Yves Lavigne donne ses explicationsL’un des visages les plus connus des MMA canadiens, Lavigne a été le troisième homme dans plusieurs combats d’envergure l’année dernière. Il a d’abord été invité au gala du week-end du Super Bowl, où il a fait la loi entre Antonio Rogerio Nogueira et Rashad Evans. C’est lui qui a dû tenir Nick Diaz en laisse dans son affrontement contre Georges St-Pierre au Centre Bell en mars. En juillet, lors de la fin de semaine de la fête nationale des États-Unis, il a officié la demi-finale du gala où Anderson Silva a été détrôné par Chris Weidman. Deux mois plus tard, il s’interposait pour mettre fin aux souffrances d’Eddie Wineland dans son combat de championnat face à Renan Barao à Toronto. Puis, entre Noël et le jour de l’An, il a joué le même rôle dans la victoire expéditive de Travis Browne aux dépens de Josh Barnett.

Il y a aussi eu un passage à Winnipeg où, en plus de ses tâches d’arbitres, Lavigne a été appelé à travailler avec la Commission athlétique du Manitoba pour peaufiner les détails de leur baptême dans les grandes ligues. Lavigne a passé une journée à donner des stages aux officiels de l’endroit pour s’assurer que tout se déroule rondement au UFC 161.

« Je me souviens aussi d’un combat en particulier, celui entre Joe Lauzon et Michael Johnson, ajoute-t-il ensuite à la liste. Johnson m’avait poussé et je l’avais ben averti qu’il risquait la disqualification s’il osait recommencer. Le lendemain, les médias saluaient la netteté de mon travail. »

Un projet outre-mer

S’il a été actif sous les plus brillants projecteurs du monde des arts martiaux mixtes, c’est dans l’ombre qu’Yves Lavigne a accompli ses plus belles réalisations en 2013.

Depuis un an, le comptable de profession s’est rendu quatre fois au Moyen-Orient pour participer à la naissance et à l’émergence de l’organisation Desert Force. En plus d’arbitrer tous les combats les soirs de gala, il supervise la logistique et conseille les dirigeants sur la marche à suivre pour que les événements soient un succès.
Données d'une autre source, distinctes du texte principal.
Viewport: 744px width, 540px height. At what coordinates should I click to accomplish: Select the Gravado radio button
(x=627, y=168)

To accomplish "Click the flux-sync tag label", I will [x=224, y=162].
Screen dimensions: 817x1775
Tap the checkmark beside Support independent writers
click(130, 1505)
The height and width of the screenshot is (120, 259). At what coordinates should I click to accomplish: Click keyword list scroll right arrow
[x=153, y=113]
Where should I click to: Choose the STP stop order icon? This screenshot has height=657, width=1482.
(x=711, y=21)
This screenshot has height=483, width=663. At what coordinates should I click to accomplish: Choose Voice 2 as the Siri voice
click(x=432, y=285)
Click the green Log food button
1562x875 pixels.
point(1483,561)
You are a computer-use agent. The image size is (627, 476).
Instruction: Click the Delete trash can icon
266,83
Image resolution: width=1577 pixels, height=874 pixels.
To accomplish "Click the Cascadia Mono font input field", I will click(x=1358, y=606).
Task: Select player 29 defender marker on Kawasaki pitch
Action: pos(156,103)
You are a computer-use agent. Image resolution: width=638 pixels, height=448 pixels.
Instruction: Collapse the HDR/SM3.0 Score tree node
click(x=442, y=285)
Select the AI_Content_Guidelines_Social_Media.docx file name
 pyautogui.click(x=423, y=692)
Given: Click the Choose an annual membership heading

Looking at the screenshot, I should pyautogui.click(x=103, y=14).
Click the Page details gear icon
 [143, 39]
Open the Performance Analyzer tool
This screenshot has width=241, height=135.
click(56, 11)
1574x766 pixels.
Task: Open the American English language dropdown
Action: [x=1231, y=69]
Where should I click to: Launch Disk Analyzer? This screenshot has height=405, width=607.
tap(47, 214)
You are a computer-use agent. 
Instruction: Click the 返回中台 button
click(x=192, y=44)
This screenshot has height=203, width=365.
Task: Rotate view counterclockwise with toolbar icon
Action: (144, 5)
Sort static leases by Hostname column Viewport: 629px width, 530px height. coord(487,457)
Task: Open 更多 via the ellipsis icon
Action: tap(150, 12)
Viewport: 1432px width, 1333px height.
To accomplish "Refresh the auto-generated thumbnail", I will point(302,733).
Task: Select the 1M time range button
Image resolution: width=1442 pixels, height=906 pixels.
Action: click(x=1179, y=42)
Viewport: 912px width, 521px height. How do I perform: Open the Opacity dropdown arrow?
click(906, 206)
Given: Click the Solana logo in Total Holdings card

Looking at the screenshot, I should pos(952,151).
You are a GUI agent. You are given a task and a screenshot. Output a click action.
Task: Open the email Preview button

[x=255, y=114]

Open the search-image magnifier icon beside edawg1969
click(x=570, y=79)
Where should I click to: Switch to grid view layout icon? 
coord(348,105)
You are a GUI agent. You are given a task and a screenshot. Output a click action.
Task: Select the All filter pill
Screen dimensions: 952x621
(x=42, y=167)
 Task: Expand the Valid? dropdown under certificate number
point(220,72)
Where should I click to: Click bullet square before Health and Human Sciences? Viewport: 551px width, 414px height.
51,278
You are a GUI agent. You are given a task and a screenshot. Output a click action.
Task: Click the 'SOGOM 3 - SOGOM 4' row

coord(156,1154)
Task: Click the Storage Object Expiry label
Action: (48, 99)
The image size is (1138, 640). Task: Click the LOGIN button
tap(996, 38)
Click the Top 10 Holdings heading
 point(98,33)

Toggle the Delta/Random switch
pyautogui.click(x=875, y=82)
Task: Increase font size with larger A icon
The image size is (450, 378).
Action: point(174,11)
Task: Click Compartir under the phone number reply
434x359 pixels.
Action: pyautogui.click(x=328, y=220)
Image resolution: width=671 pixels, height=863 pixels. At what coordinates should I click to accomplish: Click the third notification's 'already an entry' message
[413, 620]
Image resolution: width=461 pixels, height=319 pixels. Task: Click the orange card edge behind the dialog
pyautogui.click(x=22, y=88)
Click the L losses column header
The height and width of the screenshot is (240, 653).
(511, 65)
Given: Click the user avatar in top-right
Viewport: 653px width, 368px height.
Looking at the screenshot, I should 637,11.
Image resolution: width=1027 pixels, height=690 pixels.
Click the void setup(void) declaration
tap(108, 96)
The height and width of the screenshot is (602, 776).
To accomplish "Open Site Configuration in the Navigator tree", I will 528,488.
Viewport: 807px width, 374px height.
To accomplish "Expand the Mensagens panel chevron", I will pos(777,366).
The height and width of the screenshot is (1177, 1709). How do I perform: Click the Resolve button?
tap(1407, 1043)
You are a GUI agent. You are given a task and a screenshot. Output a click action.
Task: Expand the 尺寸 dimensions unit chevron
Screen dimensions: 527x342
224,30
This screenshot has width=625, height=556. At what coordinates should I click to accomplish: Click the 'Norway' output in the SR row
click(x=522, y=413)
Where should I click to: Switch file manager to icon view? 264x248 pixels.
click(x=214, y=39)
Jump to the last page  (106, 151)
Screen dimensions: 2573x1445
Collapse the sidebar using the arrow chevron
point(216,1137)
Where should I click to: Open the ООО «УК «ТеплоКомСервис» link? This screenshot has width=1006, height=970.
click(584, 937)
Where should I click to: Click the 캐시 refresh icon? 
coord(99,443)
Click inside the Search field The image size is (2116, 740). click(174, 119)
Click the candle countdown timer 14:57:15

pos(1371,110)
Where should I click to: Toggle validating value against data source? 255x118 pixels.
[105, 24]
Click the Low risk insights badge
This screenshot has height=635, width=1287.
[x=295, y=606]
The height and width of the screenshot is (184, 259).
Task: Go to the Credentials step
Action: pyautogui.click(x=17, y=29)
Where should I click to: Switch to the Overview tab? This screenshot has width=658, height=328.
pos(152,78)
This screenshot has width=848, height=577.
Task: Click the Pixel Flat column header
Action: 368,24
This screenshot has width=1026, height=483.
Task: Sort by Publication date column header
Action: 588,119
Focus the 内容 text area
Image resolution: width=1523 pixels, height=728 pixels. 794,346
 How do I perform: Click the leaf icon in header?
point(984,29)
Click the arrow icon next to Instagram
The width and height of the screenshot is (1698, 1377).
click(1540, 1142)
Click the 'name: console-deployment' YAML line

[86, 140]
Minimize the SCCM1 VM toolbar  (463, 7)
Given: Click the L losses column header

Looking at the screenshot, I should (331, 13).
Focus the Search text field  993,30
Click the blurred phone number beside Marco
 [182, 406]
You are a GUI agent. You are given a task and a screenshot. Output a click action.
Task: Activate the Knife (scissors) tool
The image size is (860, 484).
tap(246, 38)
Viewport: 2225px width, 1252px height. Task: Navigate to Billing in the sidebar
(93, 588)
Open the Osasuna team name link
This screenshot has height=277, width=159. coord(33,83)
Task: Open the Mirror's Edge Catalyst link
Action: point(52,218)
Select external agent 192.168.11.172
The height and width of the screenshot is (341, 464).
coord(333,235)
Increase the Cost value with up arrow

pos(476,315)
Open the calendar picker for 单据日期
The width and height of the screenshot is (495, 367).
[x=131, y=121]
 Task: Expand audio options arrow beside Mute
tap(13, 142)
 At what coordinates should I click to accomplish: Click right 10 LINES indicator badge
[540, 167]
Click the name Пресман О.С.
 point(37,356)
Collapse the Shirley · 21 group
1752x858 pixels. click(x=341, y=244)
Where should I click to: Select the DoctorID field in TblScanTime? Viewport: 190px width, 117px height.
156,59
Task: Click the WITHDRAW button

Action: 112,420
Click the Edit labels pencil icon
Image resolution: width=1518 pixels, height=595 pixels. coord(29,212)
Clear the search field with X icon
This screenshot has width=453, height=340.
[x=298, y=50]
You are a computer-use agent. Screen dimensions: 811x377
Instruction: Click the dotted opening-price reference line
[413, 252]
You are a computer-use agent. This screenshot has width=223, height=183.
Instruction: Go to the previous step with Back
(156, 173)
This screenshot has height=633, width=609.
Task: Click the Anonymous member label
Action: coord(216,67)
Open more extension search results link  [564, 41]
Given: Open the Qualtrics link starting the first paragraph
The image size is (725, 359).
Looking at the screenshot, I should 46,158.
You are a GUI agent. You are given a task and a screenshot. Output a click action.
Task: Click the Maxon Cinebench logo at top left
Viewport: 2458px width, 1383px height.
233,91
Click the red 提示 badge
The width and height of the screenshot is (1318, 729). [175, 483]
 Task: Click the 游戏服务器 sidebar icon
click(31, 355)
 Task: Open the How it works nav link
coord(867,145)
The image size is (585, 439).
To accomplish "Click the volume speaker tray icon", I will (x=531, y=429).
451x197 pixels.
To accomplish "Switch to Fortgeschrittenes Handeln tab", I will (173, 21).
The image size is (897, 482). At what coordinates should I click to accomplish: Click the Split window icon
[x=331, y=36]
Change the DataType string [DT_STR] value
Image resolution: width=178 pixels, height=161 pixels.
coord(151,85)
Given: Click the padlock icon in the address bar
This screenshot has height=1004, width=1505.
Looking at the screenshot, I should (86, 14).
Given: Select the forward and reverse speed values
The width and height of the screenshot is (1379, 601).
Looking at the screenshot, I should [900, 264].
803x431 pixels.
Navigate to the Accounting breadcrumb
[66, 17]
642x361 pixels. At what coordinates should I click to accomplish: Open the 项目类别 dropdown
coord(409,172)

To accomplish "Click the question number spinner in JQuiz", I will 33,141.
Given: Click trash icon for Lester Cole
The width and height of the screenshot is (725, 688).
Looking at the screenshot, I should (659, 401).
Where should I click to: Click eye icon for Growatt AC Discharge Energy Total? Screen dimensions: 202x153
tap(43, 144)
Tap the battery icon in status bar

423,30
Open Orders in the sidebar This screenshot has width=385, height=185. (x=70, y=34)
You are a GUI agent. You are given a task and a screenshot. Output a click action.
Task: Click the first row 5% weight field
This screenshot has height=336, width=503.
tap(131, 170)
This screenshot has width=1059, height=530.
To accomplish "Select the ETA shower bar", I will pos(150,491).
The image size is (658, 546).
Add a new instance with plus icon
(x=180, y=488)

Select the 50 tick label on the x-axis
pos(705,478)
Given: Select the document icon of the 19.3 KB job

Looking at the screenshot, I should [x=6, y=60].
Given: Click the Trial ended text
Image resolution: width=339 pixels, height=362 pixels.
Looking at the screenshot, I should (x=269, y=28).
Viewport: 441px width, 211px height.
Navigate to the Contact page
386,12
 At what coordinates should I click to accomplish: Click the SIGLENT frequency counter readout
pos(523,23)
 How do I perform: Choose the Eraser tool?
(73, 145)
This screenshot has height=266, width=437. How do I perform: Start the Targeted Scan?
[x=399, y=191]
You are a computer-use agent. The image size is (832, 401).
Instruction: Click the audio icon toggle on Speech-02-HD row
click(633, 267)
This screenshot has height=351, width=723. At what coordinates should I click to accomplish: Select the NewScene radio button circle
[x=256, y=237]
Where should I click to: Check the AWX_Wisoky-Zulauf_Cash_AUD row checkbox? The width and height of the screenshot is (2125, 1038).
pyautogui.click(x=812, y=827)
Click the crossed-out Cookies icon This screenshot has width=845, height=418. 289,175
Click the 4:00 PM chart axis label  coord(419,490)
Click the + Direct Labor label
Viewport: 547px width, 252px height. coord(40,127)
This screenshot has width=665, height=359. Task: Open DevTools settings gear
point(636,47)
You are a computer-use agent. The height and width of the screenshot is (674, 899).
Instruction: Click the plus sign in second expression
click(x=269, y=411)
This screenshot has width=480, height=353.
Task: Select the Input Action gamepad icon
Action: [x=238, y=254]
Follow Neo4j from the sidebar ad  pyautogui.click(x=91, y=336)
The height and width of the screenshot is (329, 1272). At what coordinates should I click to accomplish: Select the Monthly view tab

Yves Lavigne et Nate Diaz« Ce qui me rend le plus fier ces temps-ci, c’est d’avoir l’impression d’être en train de bâtir quelque chose là-bas. Ça me fait beaucoup penser à ce qu’on a fait au Québec il y a quelques années. Ça me fait aussi revivre les débuts du UFC, à l’époque où c’était nous qui faisions en quelque sorte le travail des commissions athlétiques. C’est très stimulant »

Jusqu’ici, Lavigne a arbitré une quarantaine de combats en Jordanie et à Dubaï. Son implication devrait prochainement l’amener au Bahreïn, en Turquie et à Abou Dhabi.

« Le but, c’est qu’éventuellement on n’ait plus besoin de moi. Un jour, je regarderai cette organisation bien rodée et je pourrai dire qu’il y a un peu de moi là-dedans. C’est le fun. »

Un dernier tour de piste

La carrière bien remplie d’Yves Lavigne tire à sa fin. Dans un monde idéal, il effectuerait un dernier tour de piste en 2014 avant de poursuivre sur des bases plus solides son travail d’éducation dans le monde des médias.

« Ça a été une aventure exaltante. Quand j’ai commencé, j’arbitrais devant 100 personnes. On me donnait 125 $ pour ma soirée de 15 combats et ça n’incluait pas le souper, ni l’essence! Jamais je n’aurais pensé que cette passion m’amènerait à vivre autant d’expériences inoubliables. »

Lavigne a une bonne idée de la tournée d’adieu qu’il aimerait s’offrir. Elle débuterait par l’ajout d’un deuxième trophée à sa collection, vendredi, puis s’étalerait sur toute la prochaine année avec une présence aux cinq galas que le UFC s’est engagé à tenir en sol canadien. De Halifax à Vancouver, un trait serait tiré sur l’impressionnant parcours de ce pionnier des arts martiaux mixtes québécois.

« Si les planètes s’alignent... », soupire Lavigne en anticipant le dernier droit.